Beep@lemmus.org · 1 day ago

Cloudflare now serves sites in Markdown to AI agents

uninvitedguest@piefed.ca · 20 hours ago

A few things come to mind

Is this much different from the “reading view” popularized by Instapaper, reading later, etc and now baked into most browsers today?
What is a token?
How is it that tokens have become the base unit on which we denominate LLM work/effort/task difficulty/cost?
Does every LLM model make use of “tokens” or is it just one or a select few?
If multiple use the idea of tokens, is a token with one LLM/provider equivalent to a token with a different LLM/provider?

wonderingwanderer@sopuli.xyz · 18 hours ago

A token is basically a linguistic unit, like a word or a phrase.

LLMs don’t parse text word-by-word because it would miss a lot of idiomatic meaning and other context. “Dave shot a hole in one at the golf course” might be parsed as “{Dave} {shot} {a hole in one} {at the golf course}”

They use NLP to “tokenize” text, meaning parsing it into individual tokens, so depending on the tokenizer I suppose there could be slight variations on how a text is tokenized.

Then the LLM runs each token through layers of matrices on attention heads (basically, vectors) in order to assess the probabilistic relationships between each token, and uses that process to generate a response via next-token prediction.

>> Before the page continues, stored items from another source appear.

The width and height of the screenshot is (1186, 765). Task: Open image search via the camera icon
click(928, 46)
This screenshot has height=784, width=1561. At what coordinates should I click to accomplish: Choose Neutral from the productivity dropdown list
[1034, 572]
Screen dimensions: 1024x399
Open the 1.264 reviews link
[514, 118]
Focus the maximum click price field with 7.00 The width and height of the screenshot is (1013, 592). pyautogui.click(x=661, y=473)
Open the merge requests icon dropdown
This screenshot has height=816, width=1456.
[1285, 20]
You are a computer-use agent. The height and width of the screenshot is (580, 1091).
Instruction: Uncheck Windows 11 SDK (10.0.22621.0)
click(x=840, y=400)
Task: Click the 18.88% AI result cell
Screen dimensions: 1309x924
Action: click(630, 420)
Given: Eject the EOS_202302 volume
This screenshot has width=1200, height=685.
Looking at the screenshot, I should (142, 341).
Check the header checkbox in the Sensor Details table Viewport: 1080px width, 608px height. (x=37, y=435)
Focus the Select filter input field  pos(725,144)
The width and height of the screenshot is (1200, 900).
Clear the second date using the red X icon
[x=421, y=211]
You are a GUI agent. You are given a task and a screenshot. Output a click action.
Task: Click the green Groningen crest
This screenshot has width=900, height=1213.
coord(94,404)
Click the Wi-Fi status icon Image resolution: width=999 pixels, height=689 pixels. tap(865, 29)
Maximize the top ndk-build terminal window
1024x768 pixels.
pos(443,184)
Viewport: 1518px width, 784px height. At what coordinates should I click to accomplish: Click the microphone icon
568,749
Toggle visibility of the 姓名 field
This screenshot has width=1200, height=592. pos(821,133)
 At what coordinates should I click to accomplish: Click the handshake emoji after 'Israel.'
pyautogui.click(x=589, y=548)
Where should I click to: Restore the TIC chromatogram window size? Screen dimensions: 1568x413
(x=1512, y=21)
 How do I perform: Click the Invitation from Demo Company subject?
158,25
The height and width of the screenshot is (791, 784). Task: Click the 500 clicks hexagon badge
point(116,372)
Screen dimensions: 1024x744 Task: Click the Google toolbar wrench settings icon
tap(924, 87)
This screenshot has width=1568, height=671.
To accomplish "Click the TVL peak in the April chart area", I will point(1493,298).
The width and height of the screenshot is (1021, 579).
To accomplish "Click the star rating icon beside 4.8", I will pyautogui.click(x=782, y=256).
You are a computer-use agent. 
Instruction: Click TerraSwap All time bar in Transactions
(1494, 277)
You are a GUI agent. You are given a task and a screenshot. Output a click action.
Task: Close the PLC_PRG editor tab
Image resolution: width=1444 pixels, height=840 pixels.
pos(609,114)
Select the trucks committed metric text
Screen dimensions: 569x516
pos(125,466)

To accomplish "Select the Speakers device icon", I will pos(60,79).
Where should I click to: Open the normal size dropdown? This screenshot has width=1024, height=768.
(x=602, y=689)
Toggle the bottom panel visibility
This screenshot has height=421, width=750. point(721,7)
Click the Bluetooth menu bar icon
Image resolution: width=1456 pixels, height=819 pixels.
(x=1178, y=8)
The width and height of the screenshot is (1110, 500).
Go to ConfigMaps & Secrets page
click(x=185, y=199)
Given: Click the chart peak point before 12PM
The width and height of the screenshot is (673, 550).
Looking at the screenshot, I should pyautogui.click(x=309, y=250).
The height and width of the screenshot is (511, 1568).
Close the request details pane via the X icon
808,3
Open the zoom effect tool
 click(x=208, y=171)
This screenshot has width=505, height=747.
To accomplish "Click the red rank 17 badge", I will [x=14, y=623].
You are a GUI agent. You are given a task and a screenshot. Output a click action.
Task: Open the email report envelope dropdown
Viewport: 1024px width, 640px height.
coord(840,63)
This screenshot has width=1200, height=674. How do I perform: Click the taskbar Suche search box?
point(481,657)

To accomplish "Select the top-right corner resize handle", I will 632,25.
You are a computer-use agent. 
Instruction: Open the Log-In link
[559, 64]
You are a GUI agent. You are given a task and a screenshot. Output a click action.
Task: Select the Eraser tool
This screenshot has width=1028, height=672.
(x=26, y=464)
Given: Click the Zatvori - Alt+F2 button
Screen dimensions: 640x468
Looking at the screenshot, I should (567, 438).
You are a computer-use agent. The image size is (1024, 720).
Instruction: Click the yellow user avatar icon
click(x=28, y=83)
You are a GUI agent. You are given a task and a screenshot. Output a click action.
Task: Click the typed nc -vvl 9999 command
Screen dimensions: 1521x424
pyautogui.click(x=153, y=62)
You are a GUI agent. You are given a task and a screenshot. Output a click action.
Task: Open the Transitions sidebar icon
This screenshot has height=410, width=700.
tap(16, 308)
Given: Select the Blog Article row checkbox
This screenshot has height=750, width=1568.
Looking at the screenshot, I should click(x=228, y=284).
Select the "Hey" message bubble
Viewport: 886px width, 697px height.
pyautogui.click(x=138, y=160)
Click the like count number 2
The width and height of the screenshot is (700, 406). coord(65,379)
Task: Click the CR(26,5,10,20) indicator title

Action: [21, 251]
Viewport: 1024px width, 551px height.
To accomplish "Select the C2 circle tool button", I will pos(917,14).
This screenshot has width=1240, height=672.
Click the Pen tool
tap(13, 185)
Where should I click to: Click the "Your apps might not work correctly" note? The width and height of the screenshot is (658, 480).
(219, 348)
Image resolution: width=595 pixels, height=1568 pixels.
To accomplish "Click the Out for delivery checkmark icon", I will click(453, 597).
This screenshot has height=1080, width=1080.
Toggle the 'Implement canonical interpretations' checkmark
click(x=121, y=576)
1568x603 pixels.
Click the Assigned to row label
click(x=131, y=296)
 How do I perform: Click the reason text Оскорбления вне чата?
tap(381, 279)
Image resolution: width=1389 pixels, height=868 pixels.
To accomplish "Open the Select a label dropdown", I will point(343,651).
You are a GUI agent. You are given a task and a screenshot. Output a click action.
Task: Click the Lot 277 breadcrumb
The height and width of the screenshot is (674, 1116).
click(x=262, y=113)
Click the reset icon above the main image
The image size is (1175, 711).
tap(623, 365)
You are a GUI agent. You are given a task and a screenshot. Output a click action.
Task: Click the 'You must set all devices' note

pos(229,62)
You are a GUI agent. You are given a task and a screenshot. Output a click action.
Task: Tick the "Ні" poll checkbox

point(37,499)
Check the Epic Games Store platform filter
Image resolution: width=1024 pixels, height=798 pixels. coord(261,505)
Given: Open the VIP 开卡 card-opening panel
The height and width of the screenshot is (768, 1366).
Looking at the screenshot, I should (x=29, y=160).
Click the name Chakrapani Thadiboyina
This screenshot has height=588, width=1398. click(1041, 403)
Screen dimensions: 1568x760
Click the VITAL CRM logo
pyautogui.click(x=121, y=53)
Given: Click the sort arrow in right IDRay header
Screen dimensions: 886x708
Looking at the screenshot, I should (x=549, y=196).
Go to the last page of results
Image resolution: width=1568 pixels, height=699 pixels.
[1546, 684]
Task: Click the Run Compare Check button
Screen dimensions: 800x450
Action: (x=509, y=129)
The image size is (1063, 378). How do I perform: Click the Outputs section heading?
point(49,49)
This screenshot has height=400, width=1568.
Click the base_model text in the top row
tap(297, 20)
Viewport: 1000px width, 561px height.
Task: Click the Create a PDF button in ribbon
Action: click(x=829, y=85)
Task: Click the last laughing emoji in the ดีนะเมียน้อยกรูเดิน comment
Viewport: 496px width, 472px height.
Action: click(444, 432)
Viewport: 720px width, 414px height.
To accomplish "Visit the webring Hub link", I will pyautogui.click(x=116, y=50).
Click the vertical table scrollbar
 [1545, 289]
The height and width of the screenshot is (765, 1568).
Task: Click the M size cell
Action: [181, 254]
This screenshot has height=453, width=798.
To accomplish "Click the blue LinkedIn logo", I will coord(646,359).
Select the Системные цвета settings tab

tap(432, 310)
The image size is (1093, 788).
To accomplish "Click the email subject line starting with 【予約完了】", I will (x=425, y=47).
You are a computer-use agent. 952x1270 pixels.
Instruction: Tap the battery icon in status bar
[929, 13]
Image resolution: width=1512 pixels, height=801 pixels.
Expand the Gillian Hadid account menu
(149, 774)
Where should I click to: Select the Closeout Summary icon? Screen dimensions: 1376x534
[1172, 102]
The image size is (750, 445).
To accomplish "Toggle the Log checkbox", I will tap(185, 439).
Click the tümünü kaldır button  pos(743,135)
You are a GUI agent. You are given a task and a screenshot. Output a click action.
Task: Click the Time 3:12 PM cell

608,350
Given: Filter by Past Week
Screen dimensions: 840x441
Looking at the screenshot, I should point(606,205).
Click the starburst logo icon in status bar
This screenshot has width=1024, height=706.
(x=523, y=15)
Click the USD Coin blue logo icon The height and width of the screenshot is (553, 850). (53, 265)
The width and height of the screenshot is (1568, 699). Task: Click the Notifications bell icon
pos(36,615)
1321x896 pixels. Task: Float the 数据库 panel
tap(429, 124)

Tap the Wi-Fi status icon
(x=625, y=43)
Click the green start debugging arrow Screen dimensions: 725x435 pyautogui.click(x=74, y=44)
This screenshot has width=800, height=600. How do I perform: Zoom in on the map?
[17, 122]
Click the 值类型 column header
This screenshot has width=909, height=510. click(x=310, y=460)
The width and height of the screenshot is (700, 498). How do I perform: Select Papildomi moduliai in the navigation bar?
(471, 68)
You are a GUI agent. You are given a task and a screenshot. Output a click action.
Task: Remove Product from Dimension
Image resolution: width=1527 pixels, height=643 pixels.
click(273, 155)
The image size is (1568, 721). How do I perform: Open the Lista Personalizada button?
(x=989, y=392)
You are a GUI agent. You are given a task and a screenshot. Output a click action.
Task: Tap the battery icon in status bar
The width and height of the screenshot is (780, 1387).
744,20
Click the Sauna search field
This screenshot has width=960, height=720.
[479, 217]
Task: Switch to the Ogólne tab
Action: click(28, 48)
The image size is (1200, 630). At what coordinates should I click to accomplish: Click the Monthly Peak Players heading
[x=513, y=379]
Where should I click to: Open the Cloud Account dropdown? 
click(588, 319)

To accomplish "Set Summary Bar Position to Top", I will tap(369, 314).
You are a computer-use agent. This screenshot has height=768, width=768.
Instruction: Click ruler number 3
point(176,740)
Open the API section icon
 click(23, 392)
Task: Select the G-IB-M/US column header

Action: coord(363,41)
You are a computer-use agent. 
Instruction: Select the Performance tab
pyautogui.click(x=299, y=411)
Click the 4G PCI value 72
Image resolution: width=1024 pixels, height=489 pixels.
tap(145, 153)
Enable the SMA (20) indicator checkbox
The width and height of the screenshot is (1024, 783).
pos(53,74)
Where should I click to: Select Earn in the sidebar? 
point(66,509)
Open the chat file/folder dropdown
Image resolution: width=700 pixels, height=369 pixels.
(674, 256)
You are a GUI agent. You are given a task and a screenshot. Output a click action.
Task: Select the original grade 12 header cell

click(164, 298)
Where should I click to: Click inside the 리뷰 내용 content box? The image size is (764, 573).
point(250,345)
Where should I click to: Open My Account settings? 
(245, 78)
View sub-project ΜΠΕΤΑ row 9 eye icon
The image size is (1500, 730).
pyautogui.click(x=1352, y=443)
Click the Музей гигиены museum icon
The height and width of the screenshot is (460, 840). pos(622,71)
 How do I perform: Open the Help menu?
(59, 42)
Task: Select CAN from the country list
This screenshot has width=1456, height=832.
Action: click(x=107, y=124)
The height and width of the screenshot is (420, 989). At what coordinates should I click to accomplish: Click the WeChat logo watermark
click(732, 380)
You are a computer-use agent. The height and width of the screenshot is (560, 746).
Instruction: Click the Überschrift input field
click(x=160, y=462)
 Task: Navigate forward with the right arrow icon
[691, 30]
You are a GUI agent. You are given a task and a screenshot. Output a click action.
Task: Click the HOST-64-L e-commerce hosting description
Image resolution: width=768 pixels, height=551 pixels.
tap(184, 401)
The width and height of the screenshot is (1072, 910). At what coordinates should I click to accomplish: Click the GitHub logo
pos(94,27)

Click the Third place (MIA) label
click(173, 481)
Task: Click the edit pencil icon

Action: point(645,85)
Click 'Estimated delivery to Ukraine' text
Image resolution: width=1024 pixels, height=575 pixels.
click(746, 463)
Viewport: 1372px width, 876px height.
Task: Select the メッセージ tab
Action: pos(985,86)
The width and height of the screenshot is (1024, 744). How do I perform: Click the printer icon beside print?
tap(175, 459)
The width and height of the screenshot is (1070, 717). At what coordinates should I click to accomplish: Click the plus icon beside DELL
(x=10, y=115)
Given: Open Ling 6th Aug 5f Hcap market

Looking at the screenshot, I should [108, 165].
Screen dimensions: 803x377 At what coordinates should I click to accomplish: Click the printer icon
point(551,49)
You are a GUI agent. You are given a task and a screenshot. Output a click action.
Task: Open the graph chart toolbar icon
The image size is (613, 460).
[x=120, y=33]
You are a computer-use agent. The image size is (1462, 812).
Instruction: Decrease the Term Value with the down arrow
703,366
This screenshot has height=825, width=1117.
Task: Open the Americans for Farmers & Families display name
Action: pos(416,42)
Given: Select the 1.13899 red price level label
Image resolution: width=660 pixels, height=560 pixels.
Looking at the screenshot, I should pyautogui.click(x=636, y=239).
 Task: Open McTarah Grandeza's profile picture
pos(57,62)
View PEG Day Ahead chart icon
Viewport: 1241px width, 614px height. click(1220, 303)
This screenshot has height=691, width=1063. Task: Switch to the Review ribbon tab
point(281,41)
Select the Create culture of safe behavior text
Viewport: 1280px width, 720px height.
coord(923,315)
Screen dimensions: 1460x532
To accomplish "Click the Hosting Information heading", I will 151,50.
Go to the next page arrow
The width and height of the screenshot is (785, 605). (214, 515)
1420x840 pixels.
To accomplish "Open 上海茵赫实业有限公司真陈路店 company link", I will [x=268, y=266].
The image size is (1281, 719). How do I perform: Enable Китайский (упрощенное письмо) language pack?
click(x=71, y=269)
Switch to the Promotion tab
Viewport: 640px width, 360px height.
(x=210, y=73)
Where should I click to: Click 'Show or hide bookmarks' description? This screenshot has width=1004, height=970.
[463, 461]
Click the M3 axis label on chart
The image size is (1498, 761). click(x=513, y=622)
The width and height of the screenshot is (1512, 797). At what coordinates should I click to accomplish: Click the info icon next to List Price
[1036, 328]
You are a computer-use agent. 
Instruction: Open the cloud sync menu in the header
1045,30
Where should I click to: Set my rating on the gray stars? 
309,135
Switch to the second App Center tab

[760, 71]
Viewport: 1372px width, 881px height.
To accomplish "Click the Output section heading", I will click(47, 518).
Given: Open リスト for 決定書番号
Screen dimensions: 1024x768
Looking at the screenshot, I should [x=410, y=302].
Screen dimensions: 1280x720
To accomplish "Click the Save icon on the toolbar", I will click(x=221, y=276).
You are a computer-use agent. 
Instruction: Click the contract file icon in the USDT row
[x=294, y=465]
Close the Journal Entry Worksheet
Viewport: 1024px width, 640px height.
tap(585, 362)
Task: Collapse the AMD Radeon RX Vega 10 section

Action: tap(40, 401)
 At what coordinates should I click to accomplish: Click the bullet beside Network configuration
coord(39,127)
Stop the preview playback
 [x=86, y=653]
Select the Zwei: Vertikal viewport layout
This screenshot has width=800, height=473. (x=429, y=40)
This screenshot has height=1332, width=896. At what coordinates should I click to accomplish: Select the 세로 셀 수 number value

It’s a bit more complex than that, of course. Tensor calculus, billions of weighted parameters, layers divided by hidden sizes, also matmuls, masks, softmax, and dropout. Also the “context window” which is how many tokens it can process at a time. But it’s the gist of it.

But a token is just the basic unit that gets run through those processes.

wosat@lemmy.world · 18 hours ago

Here’s an OpenAI page that allows you to enter text and see how it gets tokenized:

https://platform.openai.com/tokenizer

CandleTiger@programming.dev · 18 hours ago

A token is the word for the base unit of text that an LLM works with. It’s always been that way. The LLM does not directly work with characters; they are collected together into chunks less than a word and this stream of tokens is what the LLM is processing. This is also why the LLMs have such trouble with spelling questions like “how many Rs in raspberry?” — they do not see the individual letters in the first place so they do not know.

No, the LLMs do not all tokenize the same way. Different tokenizers are (or at least were once) one of the major ways they differed from each other. A simple tokenizer might split words up into one token per syllable but I think they’ve gotten much more complicated than that, now.

My understanding is very basic and out-of-date.